Door Frits Abrahams
Gepubliceerd in het NRC Handelsblad

Er is veel vergaderleed, ook en misschien wel vooral in Nederland. Dat wil zeggen: wij vergaderen veel maar tegelijk klagen we dat het té veel is. De resultaten zijn kennelijk vaak niet concreet genoeg. Wat te doen? Nog meer vergaderen dan maar?
Onlangs verscheen een herziene uitgave van een nuttig boekje over vergaderen, Van Vree’s Vergaderwijzer. Het is van de hand van Wilbert van Vree, in 1994 gepromoveerd op het boek Nederland als vergaderland. Van Vree beschrijft de voetangels en klemmen van de vergadercultuur en hij geeft tips hoe daaraan te ontkomen.

Ik moet me beperken tot de punten die me het meest aanspraken. Zelf ben ik nooit een gretig vergaderaar geweest, maar ik zie wel de noodzaak ervan – als het maar goed gebeurt.

Van Vree raadt aan niet langer dan anderhalf uur ononderbroken te vergaderen. Hij vindt dat je een begin- én eindtijd moet vaststellen. De vergaderingen moeten bij voorkeur in de ochtend worden gehouden, als iedereen nog fris is. Hij is voorstander van staand vergaderen („stoelen kweken zitvlees’”). Dat is inderdaad niet zo gek, ik voorspel alleen problemen met de oudere werknemer. Bij Le Monde werd ook staande vergaderd, en niet langer dan een uurtje, maar het heeft de aftakeling van die krant niet verhinderd.

Een vergadering mag niet saai zijn, vindt Van Vree, er moet eigenlijk elke vijf minuten iets gebeuren „dat de deelnemers doet opveren”. De voorzitter dient met een krachtig statement te openen, waarna een korte rondvraag met highlights volgt en binnen een kwartier het belangrijkste punt op tafel ligt. De afsluiting moet positief zijn, want „de laatste indruk blijft het langst hangen”.

Zaak is breedsprakige sprekers snel af te kappen: „Je standpunt is duidelijk. Nu wil ik graag weten of iemand nog iets heeft toe te voegen.” Er zijn „bekende kletswetten”, stelt Van Vree. Eén zo’n wet: „Hoe onbelangrijker een onderwerp, des te langer wordt erover gesproken.” Een andere kletswet die ik zelf heb bedacht: „Hoe langer de vergadering duurt, des te meer kans op herhaling van beweringen”. Daarom ga ik vaak weg in de pauze van openbare bijeenkomsten. Na de pauze eisen witte wijn en vermoeidheid hun tol.

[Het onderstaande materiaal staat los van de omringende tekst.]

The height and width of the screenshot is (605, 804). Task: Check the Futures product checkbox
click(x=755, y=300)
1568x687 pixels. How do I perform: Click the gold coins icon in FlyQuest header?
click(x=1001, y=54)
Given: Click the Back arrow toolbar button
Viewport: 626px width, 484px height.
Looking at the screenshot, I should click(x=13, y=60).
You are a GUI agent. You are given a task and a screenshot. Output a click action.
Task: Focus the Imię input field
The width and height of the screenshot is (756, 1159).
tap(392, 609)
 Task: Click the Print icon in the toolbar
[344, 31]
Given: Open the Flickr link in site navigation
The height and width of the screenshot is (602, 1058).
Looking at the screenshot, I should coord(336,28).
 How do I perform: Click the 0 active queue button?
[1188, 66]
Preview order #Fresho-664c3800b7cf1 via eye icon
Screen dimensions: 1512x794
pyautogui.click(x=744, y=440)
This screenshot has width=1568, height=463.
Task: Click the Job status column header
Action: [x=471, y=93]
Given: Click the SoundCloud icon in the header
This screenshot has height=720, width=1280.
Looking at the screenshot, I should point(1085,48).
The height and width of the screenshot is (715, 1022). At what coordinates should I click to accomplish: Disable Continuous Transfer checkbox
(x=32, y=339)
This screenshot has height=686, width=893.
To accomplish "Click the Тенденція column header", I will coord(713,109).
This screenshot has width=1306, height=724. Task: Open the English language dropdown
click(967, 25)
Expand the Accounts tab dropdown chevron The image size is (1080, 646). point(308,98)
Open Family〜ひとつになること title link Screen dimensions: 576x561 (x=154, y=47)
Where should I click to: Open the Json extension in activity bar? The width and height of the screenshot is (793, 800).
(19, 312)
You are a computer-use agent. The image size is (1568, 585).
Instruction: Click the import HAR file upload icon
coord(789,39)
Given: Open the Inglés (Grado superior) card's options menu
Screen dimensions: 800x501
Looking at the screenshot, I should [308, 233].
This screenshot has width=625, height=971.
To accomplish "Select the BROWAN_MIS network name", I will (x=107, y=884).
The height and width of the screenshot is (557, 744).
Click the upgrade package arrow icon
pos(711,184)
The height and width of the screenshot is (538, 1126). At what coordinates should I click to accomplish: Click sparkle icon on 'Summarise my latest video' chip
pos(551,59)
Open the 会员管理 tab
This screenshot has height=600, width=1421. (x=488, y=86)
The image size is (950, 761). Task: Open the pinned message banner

Van Vree bepleit een evenwicht tussen het aantal vrouwelijke en mannelijke deelnemers. Hij citeert Neelie Kroes, die vindt dat vrouwen efficiënter vergaderen. Van Vree lijkt hier op de feministisch-correcte toer, maar ik moet hem gelijk geven. Mannenvergaderingen zijn misschien wel gezelliger, maar dat komt ook doordat er meer geouwehoerd wordt. De hele afdeling gaat op de schop, vervolgens het hele bedrijf en ten slotte de hele wereld. Daarna nog even over het voetballen van gisteren. Eén belangrijk punt laat Van Vree helaas in het vage. Hij citeert Ben Verwaayen, ex-topman van British Telecom: „Ondergeschikten zeggen in een vergadering niet wat ze vinden, omdat ze de baas niet willen tegenspreken.” Van Vree wijst erop hoe Obama dit oplost: hij vraagt juist naar de dissidente mening.

Dat is prachtig, en ik hoop dat Obama dit volhoudt, ook als het in Afghanistan uit de hand loopt, maar voor de doorsnee werknemer blijft het een groot probleem. Ik hoor net dat Frank de Grave door de nieuwe tragische volksheld Dirk Scheringa subiet werd ontslagen toen hij lastige vragen begon te stellen. Zo gaat dat. Daarom gaan ondernemingen ten onder.